═════ RECORDS PROVIDED ═════

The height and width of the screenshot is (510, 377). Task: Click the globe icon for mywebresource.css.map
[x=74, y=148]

═════
═════ RECORDS PROVIDED ═════

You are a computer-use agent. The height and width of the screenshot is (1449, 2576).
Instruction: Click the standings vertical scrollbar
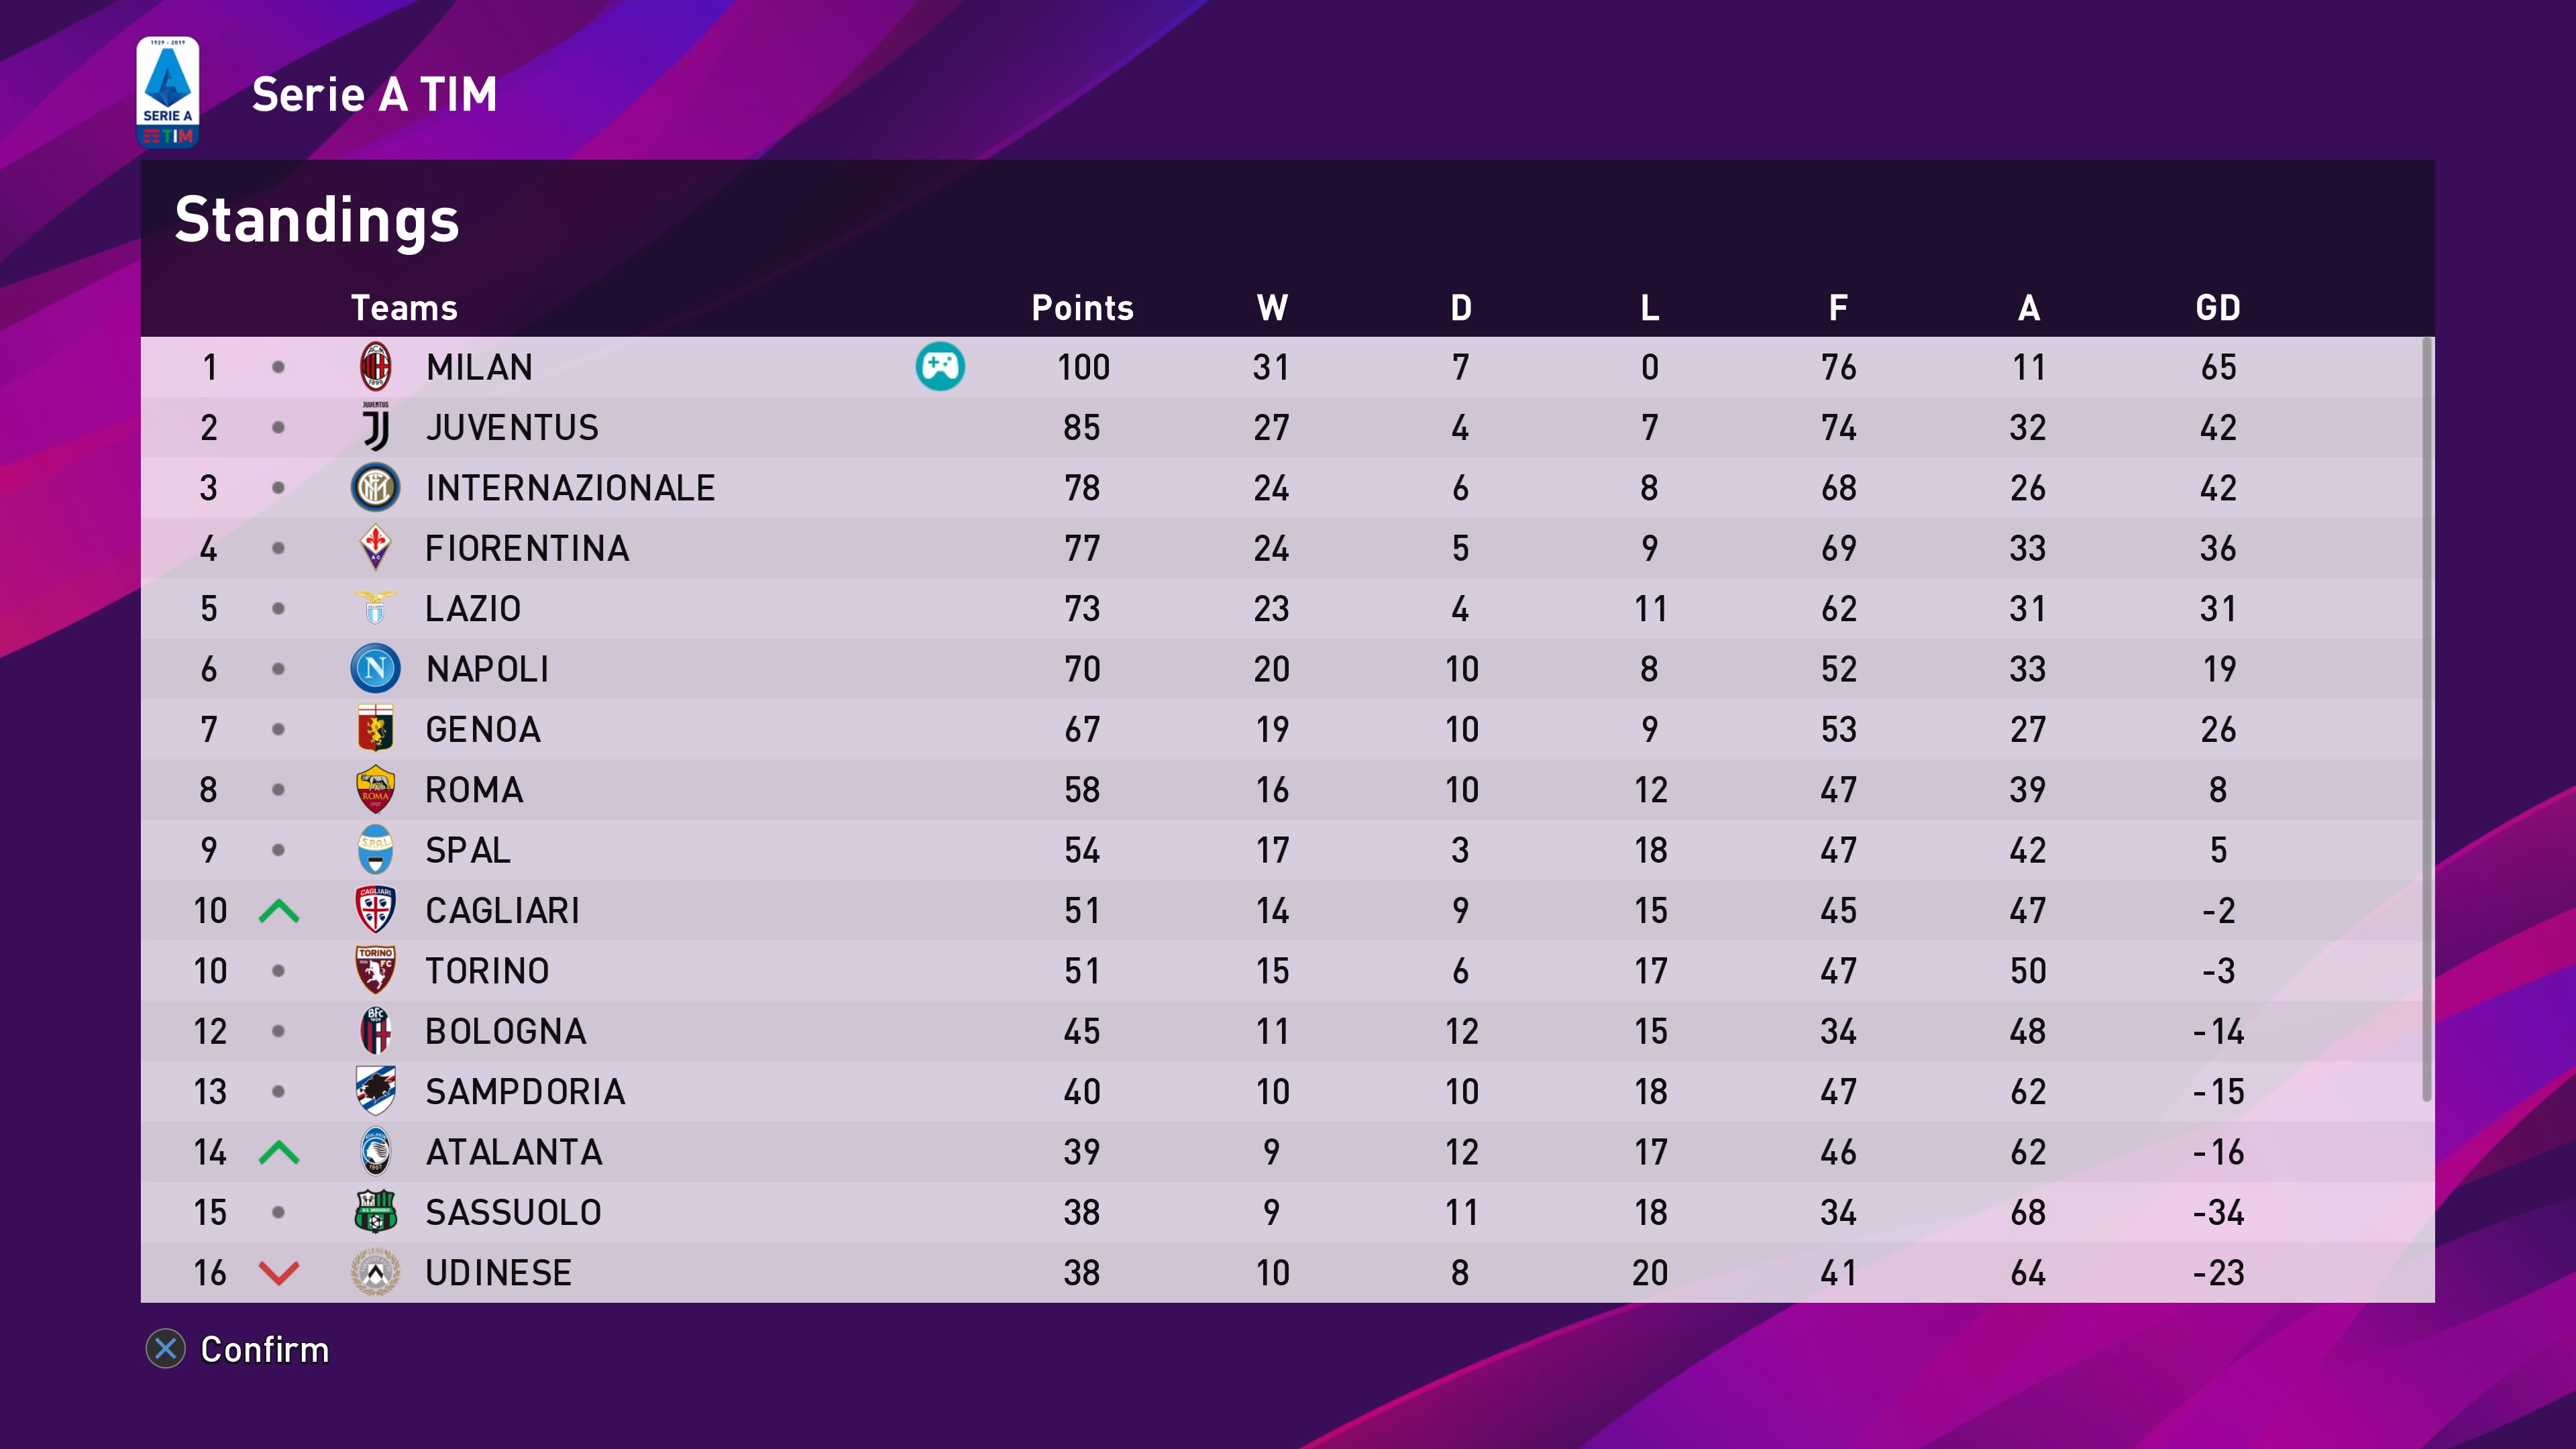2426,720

═════
═════ RECORDS PROVIDED ═════

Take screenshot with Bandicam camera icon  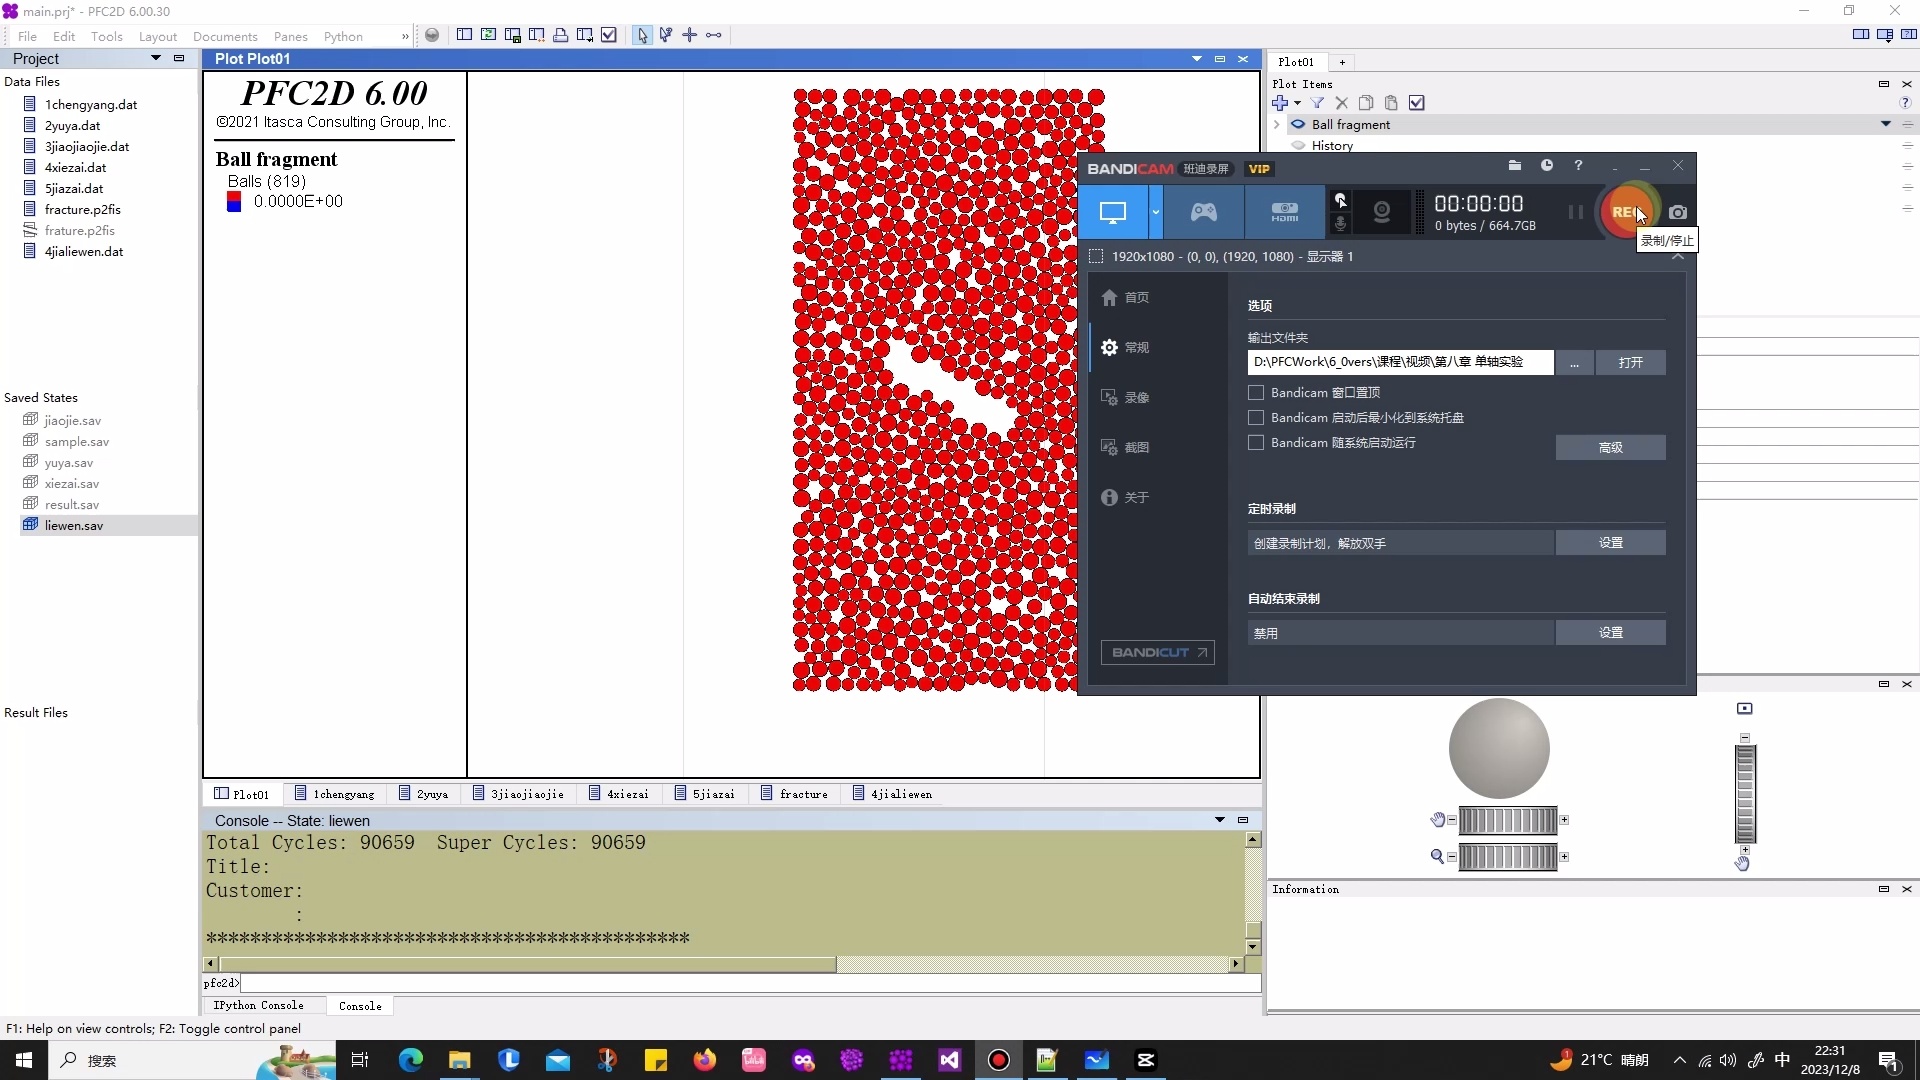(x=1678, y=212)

═════

*WHAT TO WORK ON*: Write the records in the stretch from the line containing "The height and width of the screenshot is (510, 377)." through the line containing "[x=74, y=148]" as a two-column CSV with headers record_text and record_answer. Use one row per record, put each value in a single quoted field, and replace any line breaks with spaces.

*RESULT OF THIS TASK*:
record_text,record_answer
"The height and width of the screenshot is (510, 377). Task: Click the globe icon for mywebresource.css.map","[x=74, y=148]"